> [PROBLEM STATEMENT] Set down the line containing "You are a computer-use agent." and each line after it through the last line of the records, exactly, leaving pictures out.

INFORMATION GIVEN: Begin

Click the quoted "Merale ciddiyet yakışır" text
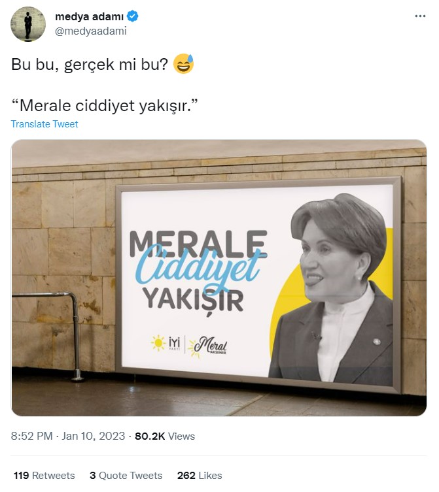Image resolution: width=439 pixels, height=492 pixels. click(104, 105)
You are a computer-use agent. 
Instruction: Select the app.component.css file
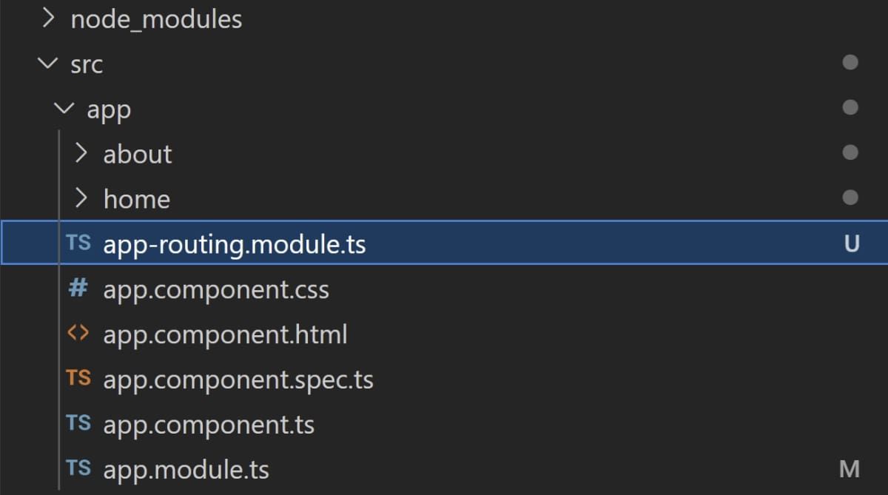click(x=216, y=289)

INFORMATION GIVEN: End

> [YOUR RESPONSE]
You are a computer-use agent. 
Instruction: Select the app.component.css file
click(x=216, y=289)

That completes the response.